Journal Title: Wide Screen
Vol. 9, No.1, July 2022
ISSN: 1757-3920
URL: http://widescreenjournal.org
Abstract: The realities of COVID-19 demanded of instructors, students, and classrooms a particularly onerous task. What had once been a spatialized exchange between instructors and students turned into a virtual encounter where time was exhausted, assuring that technologies worked. Microphones went unmuted while one directed their attention to the disembodied images of others. While adjustments were made, one major shift remained, individuals could more easily record and distribute (often unknowingly) their virtual classroom experiences for others to see. Amongst the sharing of these experiences includes the TikTok trend of the #zoomfail wherein users shared both personal failures on their part to adhere to the unique rules of online meetings. Participants also observed the failures of their instructors to adapt pedagogically to the exclusively online world (proctoring tests with easily searchable answers). In response, this paper explores the sharing and remediation of these failures via TikTok to better understand the hyper-mediation of education in an increasingly online world.
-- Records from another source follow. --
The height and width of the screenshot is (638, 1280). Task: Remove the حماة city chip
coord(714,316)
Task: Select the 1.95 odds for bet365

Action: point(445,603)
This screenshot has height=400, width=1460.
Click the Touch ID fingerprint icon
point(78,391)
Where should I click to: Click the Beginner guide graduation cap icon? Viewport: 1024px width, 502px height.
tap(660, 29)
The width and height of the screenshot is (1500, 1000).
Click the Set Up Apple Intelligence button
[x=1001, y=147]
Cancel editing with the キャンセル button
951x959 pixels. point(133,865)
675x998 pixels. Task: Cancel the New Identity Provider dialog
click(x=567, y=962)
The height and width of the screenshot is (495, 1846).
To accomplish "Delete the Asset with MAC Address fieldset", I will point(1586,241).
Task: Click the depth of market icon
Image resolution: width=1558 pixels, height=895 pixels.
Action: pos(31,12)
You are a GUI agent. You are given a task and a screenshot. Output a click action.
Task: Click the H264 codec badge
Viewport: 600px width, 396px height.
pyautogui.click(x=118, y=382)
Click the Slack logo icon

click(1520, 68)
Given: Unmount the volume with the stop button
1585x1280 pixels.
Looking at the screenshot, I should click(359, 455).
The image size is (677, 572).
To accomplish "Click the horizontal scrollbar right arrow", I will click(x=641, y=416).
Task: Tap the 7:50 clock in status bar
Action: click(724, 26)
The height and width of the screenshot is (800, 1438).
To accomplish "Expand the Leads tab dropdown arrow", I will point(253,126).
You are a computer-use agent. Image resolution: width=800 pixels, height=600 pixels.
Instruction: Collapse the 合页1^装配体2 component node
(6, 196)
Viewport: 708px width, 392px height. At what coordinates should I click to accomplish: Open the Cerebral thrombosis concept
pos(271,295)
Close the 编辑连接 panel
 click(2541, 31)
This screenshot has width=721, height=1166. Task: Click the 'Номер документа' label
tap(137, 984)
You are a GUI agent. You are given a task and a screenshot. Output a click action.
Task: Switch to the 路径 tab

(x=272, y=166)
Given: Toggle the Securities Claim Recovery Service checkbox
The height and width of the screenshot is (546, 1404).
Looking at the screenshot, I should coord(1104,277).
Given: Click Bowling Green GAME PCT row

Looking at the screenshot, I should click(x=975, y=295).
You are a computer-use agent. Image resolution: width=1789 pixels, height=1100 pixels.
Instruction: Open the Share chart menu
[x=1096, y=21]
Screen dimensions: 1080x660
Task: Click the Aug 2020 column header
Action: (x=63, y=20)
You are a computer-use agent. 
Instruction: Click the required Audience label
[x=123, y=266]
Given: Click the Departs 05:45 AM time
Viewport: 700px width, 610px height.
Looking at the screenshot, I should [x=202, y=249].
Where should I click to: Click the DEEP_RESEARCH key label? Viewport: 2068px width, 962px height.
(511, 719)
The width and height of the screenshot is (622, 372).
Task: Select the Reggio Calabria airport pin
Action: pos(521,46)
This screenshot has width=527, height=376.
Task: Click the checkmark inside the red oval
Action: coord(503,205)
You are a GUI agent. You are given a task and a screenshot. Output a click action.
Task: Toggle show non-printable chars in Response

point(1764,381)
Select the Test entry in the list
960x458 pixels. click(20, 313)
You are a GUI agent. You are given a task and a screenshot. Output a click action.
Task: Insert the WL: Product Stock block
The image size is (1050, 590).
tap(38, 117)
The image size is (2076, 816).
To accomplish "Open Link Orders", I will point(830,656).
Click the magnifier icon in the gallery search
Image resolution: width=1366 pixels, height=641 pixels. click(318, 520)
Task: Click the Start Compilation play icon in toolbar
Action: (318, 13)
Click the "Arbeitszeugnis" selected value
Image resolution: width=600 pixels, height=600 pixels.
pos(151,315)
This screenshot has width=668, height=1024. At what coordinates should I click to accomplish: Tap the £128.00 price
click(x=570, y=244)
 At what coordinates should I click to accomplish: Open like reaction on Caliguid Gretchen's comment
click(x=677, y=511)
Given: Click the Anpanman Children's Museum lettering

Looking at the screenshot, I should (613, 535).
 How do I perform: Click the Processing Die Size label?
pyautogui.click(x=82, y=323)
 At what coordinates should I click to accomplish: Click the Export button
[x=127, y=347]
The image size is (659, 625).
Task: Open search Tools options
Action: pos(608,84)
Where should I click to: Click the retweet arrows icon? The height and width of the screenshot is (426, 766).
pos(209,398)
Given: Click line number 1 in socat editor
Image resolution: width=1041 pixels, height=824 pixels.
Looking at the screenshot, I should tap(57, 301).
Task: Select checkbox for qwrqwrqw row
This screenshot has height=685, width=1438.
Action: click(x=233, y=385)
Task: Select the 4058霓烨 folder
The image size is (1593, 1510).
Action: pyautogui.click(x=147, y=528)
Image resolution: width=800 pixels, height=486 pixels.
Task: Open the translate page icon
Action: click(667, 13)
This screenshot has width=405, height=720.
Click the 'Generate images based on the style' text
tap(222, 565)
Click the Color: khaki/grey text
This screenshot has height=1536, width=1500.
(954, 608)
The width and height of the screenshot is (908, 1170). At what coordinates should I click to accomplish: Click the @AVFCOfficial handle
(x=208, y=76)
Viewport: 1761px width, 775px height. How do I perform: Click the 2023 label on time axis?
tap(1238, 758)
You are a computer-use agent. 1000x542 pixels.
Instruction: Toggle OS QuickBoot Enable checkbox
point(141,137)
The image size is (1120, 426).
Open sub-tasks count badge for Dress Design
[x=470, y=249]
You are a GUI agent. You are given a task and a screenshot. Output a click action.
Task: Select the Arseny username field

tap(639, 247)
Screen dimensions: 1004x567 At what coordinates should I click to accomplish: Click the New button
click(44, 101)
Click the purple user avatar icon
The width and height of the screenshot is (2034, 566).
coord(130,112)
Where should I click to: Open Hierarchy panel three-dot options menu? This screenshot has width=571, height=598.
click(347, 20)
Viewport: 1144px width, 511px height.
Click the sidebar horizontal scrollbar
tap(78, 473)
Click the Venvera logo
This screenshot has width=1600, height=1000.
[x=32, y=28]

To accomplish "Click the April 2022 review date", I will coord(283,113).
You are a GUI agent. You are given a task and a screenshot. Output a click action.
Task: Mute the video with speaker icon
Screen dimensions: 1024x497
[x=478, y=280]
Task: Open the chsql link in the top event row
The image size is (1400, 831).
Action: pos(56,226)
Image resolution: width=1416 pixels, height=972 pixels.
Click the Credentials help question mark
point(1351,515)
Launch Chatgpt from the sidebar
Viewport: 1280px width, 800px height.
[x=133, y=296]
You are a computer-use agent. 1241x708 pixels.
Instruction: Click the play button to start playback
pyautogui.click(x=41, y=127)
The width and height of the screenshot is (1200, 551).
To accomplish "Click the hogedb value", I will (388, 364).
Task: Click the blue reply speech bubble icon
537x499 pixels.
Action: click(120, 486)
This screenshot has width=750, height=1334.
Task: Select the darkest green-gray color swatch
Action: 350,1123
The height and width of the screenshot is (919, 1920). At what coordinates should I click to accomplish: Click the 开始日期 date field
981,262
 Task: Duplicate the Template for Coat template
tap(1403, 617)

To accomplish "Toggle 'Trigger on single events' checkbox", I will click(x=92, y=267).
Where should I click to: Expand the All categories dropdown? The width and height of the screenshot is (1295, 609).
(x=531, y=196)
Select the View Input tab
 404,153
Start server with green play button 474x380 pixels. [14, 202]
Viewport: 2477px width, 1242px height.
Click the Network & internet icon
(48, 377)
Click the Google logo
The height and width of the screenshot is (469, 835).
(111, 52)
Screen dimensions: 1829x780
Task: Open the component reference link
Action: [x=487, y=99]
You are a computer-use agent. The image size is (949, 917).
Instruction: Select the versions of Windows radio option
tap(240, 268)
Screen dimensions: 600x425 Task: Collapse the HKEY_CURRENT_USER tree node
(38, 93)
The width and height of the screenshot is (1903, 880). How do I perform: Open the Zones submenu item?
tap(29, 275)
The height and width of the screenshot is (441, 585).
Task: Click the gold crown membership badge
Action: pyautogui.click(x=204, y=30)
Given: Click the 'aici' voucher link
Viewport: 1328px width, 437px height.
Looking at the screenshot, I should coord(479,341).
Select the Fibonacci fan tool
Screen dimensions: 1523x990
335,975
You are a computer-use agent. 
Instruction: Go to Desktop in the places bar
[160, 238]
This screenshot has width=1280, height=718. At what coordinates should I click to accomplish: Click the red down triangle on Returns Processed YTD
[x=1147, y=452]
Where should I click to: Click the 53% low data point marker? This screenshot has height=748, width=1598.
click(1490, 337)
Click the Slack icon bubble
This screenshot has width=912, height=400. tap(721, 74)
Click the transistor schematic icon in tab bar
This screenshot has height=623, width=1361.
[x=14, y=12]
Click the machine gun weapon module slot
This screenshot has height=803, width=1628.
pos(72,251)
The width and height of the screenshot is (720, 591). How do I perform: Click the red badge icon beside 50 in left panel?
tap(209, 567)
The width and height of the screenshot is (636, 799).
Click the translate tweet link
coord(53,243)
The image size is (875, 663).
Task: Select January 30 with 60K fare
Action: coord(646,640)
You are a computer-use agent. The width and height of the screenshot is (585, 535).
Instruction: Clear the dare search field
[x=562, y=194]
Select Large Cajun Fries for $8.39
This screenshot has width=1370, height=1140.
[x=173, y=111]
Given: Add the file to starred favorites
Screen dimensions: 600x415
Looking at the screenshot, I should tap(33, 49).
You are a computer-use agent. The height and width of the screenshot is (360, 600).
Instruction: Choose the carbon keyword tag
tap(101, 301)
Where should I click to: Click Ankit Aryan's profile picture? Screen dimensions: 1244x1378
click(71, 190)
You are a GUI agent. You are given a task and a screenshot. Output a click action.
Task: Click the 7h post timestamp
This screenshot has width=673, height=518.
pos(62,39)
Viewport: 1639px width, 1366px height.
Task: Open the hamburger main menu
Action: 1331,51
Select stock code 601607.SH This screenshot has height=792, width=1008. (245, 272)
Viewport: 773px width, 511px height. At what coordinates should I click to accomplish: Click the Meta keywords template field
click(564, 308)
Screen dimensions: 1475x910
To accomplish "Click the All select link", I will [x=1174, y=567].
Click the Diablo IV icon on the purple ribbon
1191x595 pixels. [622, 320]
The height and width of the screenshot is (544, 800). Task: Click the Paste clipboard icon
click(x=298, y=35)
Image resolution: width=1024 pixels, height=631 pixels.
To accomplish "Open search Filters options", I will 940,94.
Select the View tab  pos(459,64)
In particular, the paper argues that while many of these failures point out significant disconnects between students and their instructors, the failures also illuminate generative new ways of doing education wholly aware of the fragility of classroom dynamics. By highlighting critical examples of the #zoomfail hashtag on TikTok from March of 2020 through the Spring of 2021, this paper shows how the participants many of whom were unknowingly having their failures shared globally, affirms a need for a pedagogy embracing failures as a site of learning.